17.4 Sharing data
Sharing your data requires a few steps. First, before entering any data, you will need to request an ID from the PEcAn developers. Simply open an issue at github and we will generate an ID for you. If possible, add the URL of your data host.
You will now need to synchronize the database again and use your ID. For example if you are given ID=42 you can use the following command: MYID=42 REMOTEID=0 ./scripts/load.bety.sh
. This will load the EBI database and set the ID’s such that any data you insert will have the right ID.
To share your data you can now run the dump.bey.sh. The script is configured using environment variables, the following variables are recognized:
- DATABASE: the database where the script should write the results. The default is bety
.
- PG_OPT: additional options to be added to psql (default is nothing).
- MYSITE: the ID of your site. If you have not requested an ID, use 99, which is used for all sites that do not want to share their data (i.e. VM). 99 is the default.

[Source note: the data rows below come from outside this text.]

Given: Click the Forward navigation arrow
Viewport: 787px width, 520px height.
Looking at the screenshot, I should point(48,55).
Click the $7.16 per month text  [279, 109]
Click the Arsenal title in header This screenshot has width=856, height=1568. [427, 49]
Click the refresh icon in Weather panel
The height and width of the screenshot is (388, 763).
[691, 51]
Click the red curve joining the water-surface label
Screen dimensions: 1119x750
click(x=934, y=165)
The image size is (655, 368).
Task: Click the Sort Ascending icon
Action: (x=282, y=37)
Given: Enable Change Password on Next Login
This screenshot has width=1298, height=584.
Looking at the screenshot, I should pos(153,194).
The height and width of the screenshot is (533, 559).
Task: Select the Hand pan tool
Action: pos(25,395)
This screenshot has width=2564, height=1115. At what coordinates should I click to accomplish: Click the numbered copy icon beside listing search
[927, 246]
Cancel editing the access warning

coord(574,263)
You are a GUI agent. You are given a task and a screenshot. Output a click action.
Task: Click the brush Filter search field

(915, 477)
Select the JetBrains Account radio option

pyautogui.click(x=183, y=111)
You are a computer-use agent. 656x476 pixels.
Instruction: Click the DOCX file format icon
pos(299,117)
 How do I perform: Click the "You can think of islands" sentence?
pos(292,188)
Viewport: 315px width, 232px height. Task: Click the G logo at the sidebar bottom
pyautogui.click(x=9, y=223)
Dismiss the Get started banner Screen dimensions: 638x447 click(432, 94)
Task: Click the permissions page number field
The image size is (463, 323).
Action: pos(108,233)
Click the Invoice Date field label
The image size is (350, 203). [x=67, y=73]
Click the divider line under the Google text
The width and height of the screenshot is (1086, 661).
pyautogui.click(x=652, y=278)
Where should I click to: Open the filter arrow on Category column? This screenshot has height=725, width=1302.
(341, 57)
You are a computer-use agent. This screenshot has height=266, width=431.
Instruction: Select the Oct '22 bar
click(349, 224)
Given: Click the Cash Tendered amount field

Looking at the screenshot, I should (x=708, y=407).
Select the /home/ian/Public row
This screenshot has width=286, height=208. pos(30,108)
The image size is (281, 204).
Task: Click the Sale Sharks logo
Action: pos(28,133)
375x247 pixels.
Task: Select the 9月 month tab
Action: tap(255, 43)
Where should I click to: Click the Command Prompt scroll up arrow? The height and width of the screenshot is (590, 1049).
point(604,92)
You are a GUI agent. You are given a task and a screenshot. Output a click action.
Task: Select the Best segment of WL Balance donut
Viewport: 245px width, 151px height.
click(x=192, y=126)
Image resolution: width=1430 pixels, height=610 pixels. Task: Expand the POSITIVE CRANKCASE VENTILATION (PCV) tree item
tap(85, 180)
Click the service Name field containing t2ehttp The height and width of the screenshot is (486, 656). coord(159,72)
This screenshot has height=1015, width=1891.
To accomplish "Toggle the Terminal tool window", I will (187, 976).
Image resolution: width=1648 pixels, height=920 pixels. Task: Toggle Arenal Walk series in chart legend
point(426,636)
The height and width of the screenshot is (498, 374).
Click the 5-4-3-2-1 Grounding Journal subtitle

- LEVEL: the minimum access-protection level of the data to be dumped (0=private, 1=restricted, 2=internal collaborators, 3=external collaborators, 4=public). The default level for exported data is level 3.
- note that currently only the traits and yields tables have restrictions on sharing. If you share data, records from other (meta-data) tables will be shared. If you wish to extend the access_level to other tables please submit a feature request.
- UNCHECKED: specifies whether unchecked traits and yields be dumped. Set to YES (all caps) to dump unchecked data. The default is NO.
- ANONYMOUS: specifies whether all users be anonymized. Set to YES (all caps) to keep the original users (INCLUDING PASSWORD) in the dump file. The default is NO.
- OUTPUT: the location of where on disk to write the result file. The default is ${PWD}/dump
.
NOTE: If you want your dumps to be accessible to other PEcAn servers you need to perform the following additional steps
- Open pecan/scripts/load.bety.sh
- In the DUMPURL section of the code add a new record indicating where you are dumping your data. Below is the example for SITE number 1 (Boston University)
elif [ "${REMOTESITE}" == "1" ]; then
DUMPURL="http://psql-pecan.bu.edu/sync/dump/bety.tar.gz"
- Check your Apache settings to make sure this location is public
- Commit this code and submit a Pull Request
- From the URL in the Pull Request, PEcAn administrators will update the machines table, the status map, and notify other users to update their cron jobs (see Automation below)
Plans to simplify this process are in the works